#### Activity
Output, exactly and with no pictures, the line that contains "This screenshot has width=1157, height=860." and every line that comes after it in the data below, the last one included.

START Input data

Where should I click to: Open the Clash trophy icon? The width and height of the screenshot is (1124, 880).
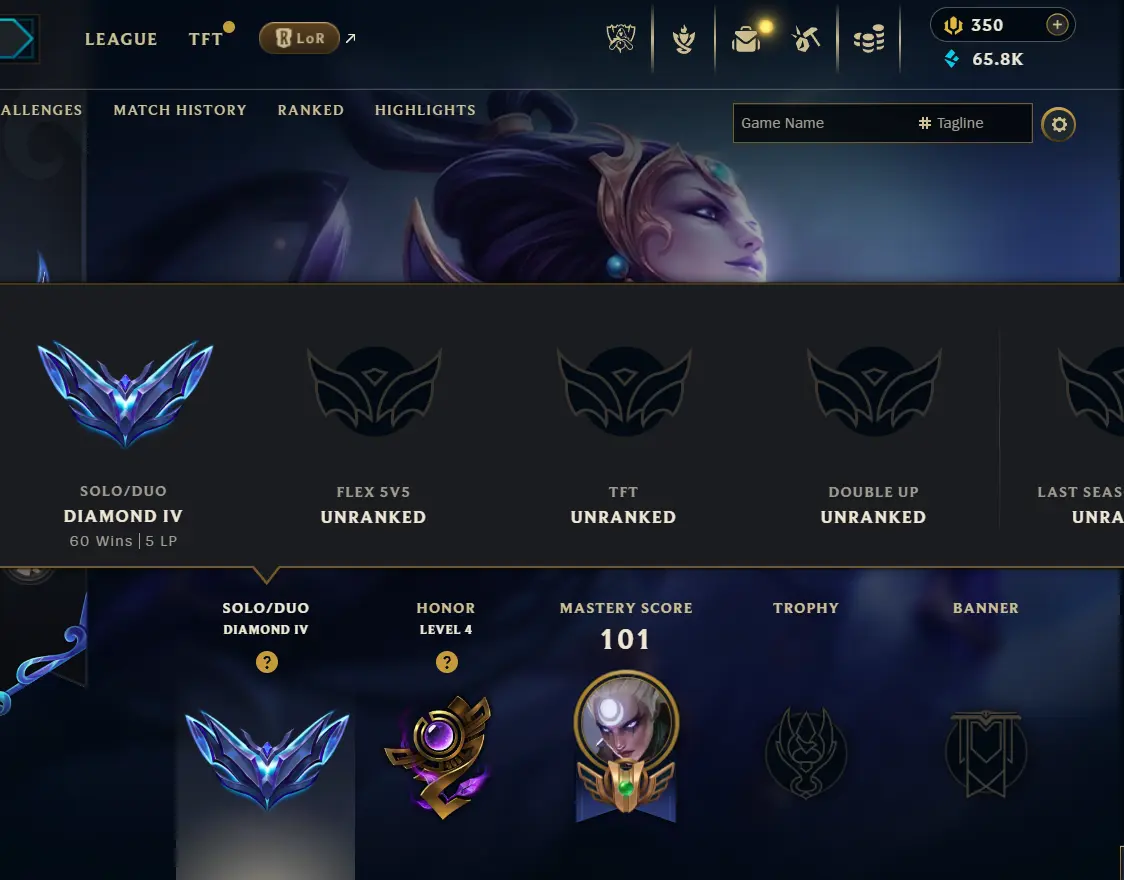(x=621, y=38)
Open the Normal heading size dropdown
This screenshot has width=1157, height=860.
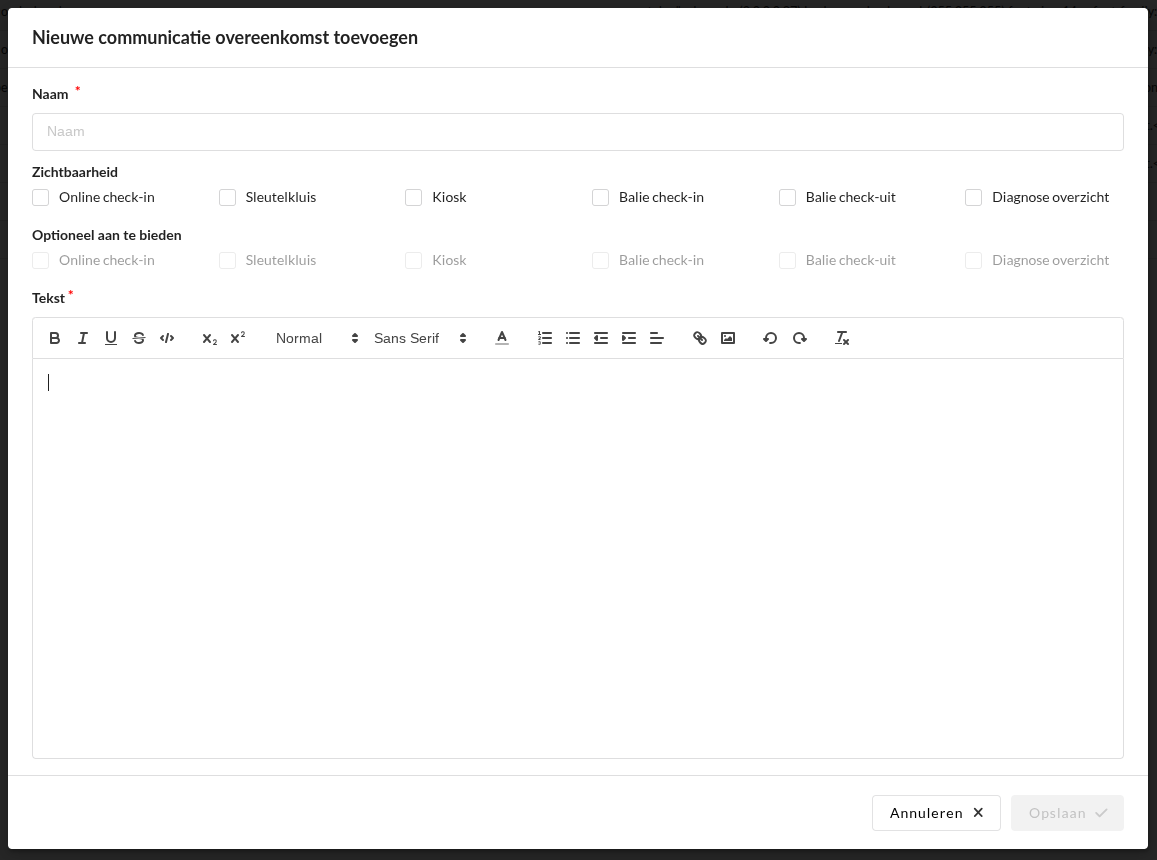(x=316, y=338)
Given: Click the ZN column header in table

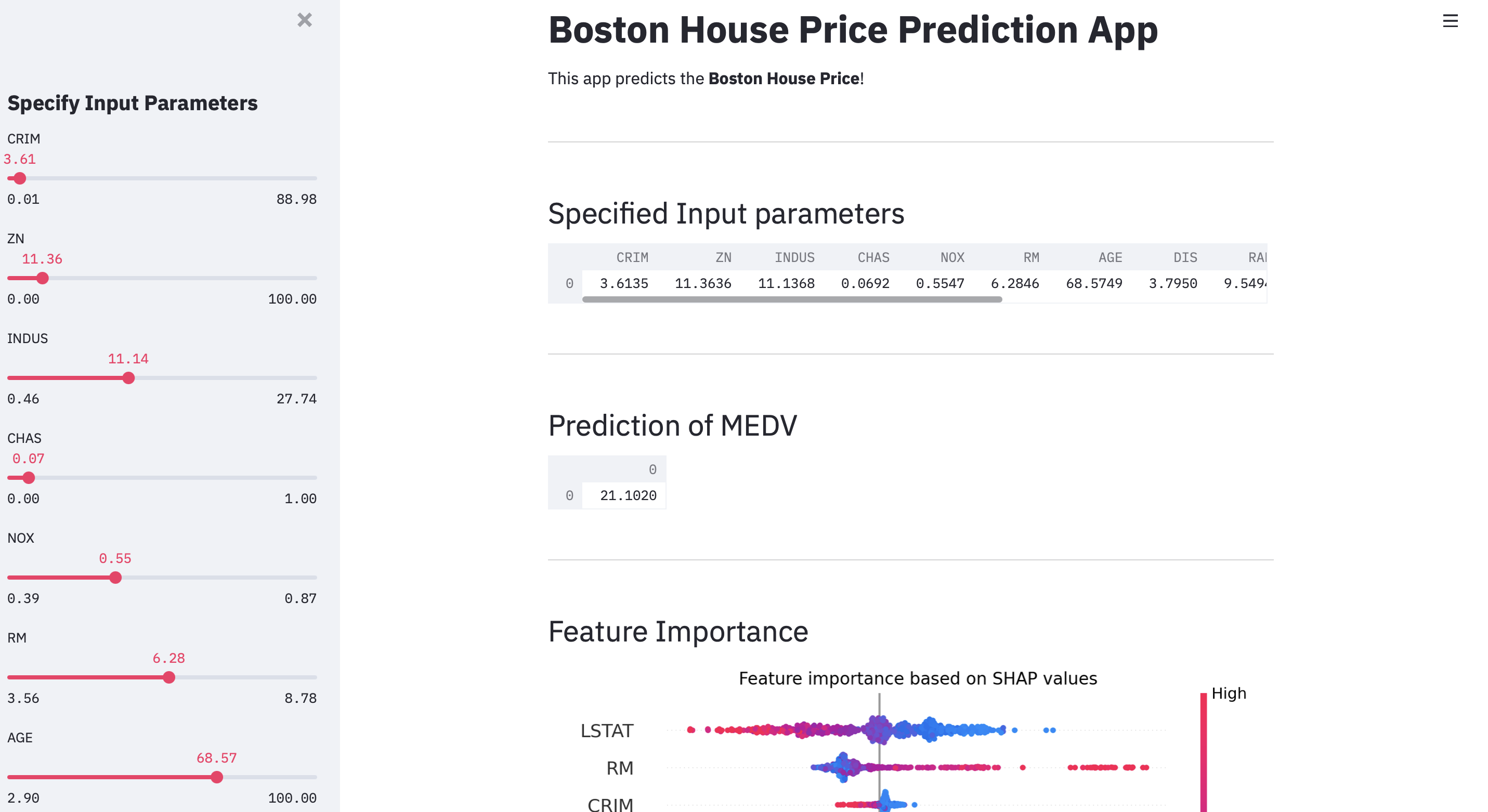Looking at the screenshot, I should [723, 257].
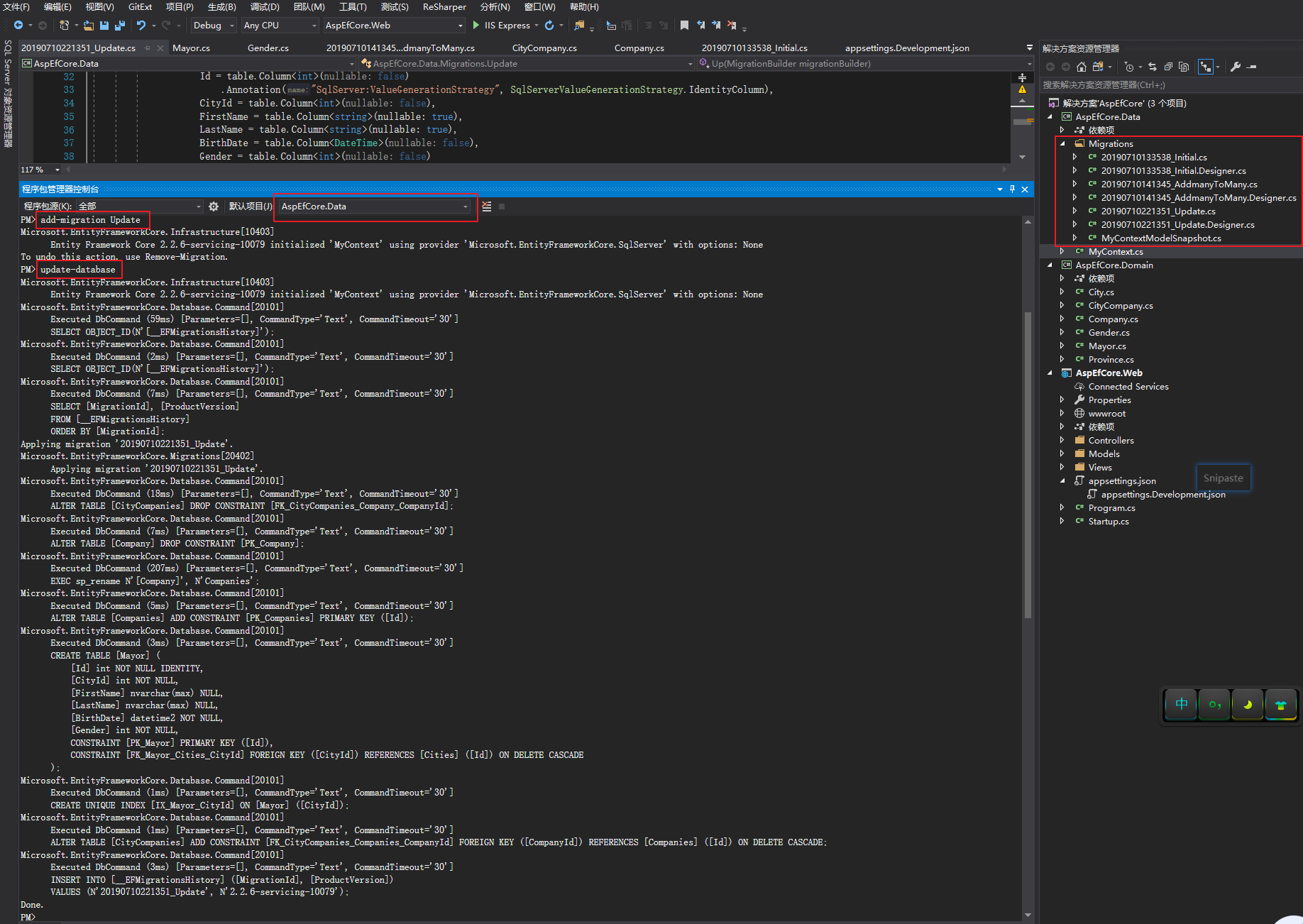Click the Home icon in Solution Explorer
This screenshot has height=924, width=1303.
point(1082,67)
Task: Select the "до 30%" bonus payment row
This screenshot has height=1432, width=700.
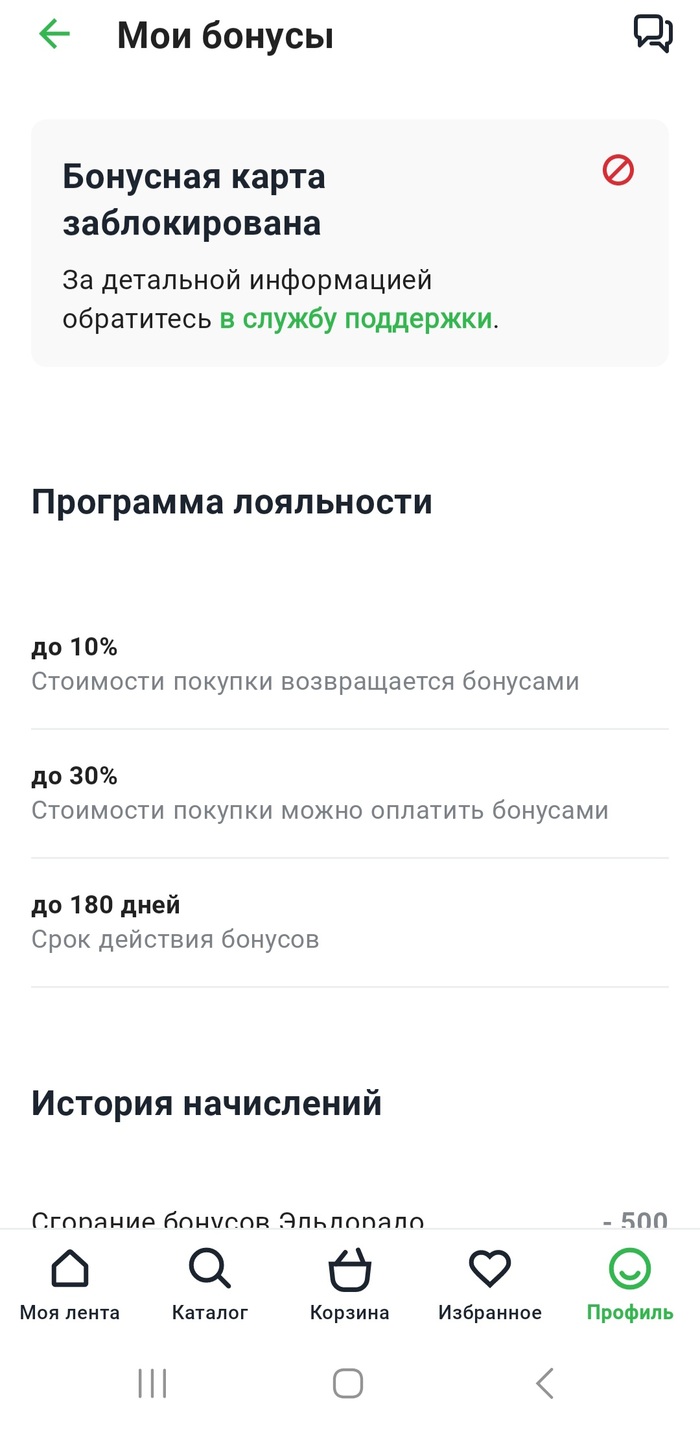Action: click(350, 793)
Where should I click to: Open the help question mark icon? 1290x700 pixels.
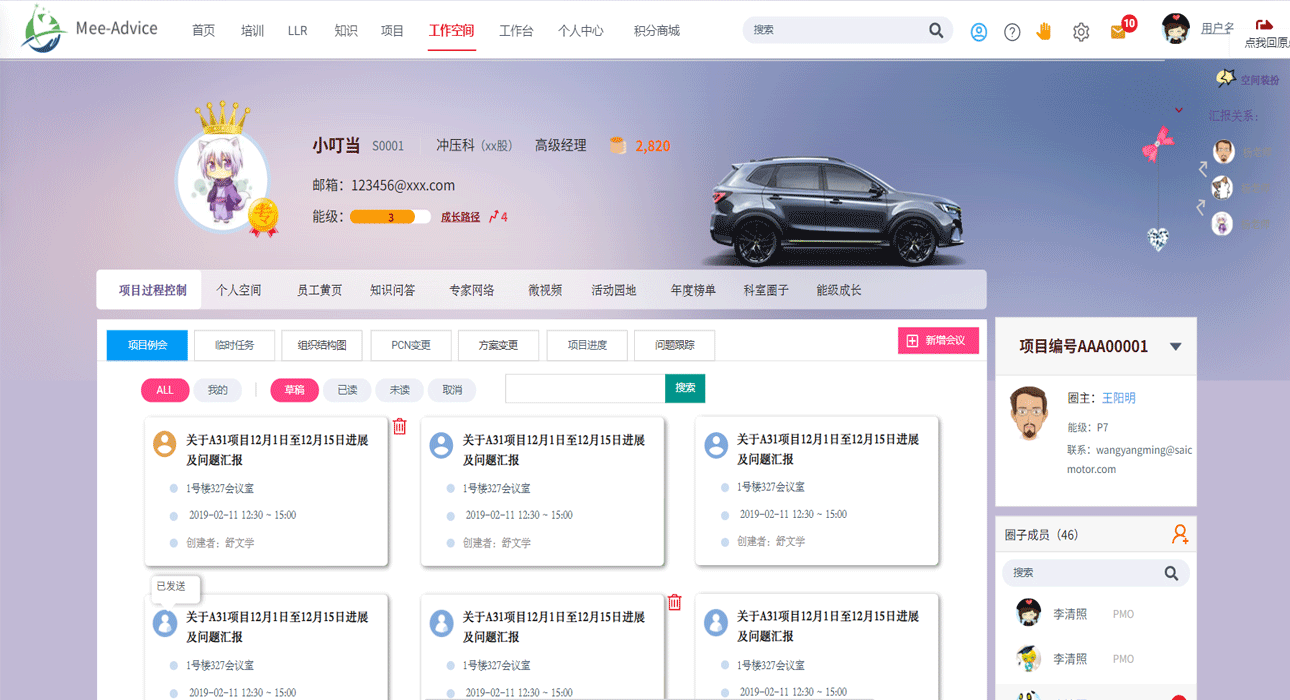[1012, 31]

END Input data

#### Solution for this task
This screenshot has width=1157, height=860.
(x=316, y=338)
Given: Click the ZN column header in table

Looking at the screenshot, I should [723, 257].
Click the Home icon in Solution Explorer
This screenshot has height=924, width=1303.
point(1082,67)
Task: Select the "до 30%" bonus payment row
This screenshot has height=1432, width=700.
Action: click(350, 793)
Where should I click to: Open the help question mark icon? 1290x700 pixels.
[1012, 31]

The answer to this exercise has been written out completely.